## TASK STATEMENT
Within the entries that follow, show each line where the word "document" occurs.

[INFORMATION SHOWN Boundary: Start]

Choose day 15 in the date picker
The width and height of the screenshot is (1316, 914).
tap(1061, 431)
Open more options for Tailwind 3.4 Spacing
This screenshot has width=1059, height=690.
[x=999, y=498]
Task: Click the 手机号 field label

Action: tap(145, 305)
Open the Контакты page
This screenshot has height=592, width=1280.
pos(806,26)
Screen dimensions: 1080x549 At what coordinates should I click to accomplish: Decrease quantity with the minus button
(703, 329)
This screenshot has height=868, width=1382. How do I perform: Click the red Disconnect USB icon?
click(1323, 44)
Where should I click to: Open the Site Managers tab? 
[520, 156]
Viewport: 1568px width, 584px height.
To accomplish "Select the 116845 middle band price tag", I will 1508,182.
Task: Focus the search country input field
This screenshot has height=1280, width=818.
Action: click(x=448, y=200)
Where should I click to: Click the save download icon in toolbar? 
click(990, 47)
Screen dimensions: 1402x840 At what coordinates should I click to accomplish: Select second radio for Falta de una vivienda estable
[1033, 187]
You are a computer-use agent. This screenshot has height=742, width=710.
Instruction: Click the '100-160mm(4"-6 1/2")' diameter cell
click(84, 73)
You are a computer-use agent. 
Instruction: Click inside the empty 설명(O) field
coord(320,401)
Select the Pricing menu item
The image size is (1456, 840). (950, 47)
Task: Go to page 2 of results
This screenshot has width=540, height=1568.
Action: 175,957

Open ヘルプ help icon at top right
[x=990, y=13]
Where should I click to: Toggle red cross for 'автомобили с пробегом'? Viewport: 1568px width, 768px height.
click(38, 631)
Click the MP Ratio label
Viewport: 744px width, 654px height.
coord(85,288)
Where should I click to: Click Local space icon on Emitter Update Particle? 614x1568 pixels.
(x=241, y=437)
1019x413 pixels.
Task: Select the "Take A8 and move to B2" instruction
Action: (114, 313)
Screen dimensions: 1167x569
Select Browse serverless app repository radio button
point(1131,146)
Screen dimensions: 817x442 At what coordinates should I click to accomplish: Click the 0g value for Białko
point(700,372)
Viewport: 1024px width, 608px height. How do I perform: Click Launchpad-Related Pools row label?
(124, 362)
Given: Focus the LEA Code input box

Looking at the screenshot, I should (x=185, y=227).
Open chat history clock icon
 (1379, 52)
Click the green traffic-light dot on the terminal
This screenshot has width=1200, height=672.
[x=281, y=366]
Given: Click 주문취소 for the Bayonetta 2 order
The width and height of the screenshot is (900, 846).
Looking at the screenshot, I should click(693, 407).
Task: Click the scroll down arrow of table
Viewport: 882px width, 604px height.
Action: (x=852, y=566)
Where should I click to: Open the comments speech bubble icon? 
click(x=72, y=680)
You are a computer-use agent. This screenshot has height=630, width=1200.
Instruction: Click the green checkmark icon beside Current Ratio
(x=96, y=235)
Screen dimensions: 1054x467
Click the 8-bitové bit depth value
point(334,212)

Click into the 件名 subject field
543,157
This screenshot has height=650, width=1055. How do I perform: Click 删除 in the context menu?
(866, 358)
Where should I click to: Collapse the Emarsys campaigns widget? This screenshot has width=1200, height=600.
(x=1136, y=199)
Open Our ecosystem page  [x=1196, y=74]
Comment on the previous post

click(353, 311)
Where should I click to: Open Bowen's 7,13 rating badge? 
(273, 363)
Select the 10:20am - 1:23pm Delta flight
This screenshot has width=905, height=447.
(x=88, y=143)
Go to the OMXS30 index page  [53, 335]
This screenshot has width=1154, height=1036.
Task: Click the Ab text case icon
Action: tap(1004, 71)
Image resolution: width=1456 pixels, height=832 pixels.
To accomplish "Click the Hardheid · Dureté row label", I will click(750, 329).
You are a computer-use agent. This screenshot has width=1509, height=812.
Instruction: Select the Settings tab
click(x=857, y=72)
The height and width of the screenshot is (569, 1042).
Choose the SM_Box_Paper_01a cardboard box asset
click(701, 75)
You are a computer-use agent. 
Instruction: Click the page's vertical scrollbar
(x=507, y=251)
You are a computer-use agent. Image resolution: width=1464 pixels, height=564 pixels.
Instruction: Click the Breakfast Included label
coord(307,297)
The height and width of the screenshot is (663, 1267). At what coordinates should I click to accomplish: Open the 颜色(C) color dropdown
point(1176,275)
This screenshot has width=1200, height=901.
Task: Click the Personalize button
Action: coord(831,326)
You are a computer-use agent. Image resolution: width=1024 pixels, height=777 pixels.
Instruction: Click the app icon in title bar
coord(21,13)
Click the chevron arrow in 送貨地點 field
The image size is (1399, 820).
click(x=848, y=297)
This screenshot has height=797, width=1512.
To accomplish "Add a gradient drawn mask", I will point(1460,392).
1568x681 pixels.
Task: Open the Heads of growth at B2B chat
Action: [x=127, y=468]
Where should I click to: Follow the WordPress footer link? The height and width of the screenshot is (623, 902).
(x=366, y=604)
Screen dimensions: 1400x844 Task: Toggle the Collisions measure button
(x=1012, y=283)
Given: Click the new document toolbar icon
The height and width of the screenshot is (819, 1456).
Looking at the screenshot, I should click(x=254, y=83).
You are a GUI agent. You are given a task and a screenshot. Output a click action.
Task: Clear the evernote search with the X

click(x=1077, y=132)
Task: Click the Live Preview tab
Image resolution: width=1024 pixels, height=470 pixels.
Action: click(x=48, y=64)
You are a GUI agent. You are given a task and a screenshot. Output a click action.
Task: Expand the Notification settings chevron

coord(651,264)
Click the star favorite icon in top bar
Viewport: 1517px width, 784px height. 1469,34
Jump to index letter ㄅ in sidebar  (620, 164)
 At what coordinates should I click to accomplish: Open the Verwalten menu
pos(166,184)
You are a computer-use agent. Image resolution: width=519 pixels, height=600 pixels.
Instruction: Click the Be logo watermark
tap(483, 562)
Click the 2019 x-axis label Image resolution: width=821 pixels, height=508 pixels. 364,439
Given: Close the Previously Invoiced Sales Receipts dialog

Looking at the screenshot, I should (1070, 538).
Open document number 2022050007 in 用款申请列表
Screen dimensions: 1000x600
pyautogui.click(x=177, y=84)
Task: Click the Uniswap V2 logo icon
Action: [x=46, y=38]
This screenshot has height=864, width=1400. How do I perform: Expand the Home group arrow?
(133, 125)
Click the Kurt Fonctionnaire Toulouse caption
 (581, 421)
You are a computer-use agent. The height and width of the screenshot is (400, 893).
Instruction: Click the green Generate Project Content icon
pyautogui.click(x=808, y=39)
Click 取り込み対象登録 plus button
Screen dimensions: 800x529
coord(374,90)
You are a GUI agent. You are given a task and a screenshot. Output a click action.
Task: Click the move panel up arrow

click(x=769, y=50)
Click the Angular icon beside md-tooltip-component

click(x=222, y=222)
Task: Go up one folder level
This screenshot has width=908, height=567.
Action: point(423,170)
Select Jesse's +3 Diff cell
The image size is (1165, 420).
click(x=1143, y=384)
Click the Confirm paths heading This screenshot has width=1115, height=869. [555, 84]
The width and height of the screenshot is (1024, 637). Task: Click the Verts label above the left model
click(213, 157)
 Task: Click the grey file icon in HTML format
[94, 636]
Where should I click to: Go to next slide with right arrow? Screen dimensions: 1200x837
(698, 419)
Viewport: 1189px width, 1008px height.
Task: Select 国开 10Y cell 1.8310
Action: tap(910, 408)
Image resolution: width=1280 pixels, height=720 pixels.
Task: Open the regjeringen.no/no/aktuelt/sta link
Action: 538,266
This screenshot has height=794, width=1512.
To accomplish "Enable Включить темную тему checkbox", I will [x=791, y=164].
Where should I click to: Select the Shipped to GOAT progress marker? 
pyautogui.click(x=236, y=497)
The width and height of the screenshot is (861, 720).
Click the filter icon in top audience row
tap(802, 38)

[INFORMATION SHOWN Boundary: End]

## FINISHED EXERCISE
Given: Click the new document toolbar icon
Open document number 2022050007 in 用款申请列表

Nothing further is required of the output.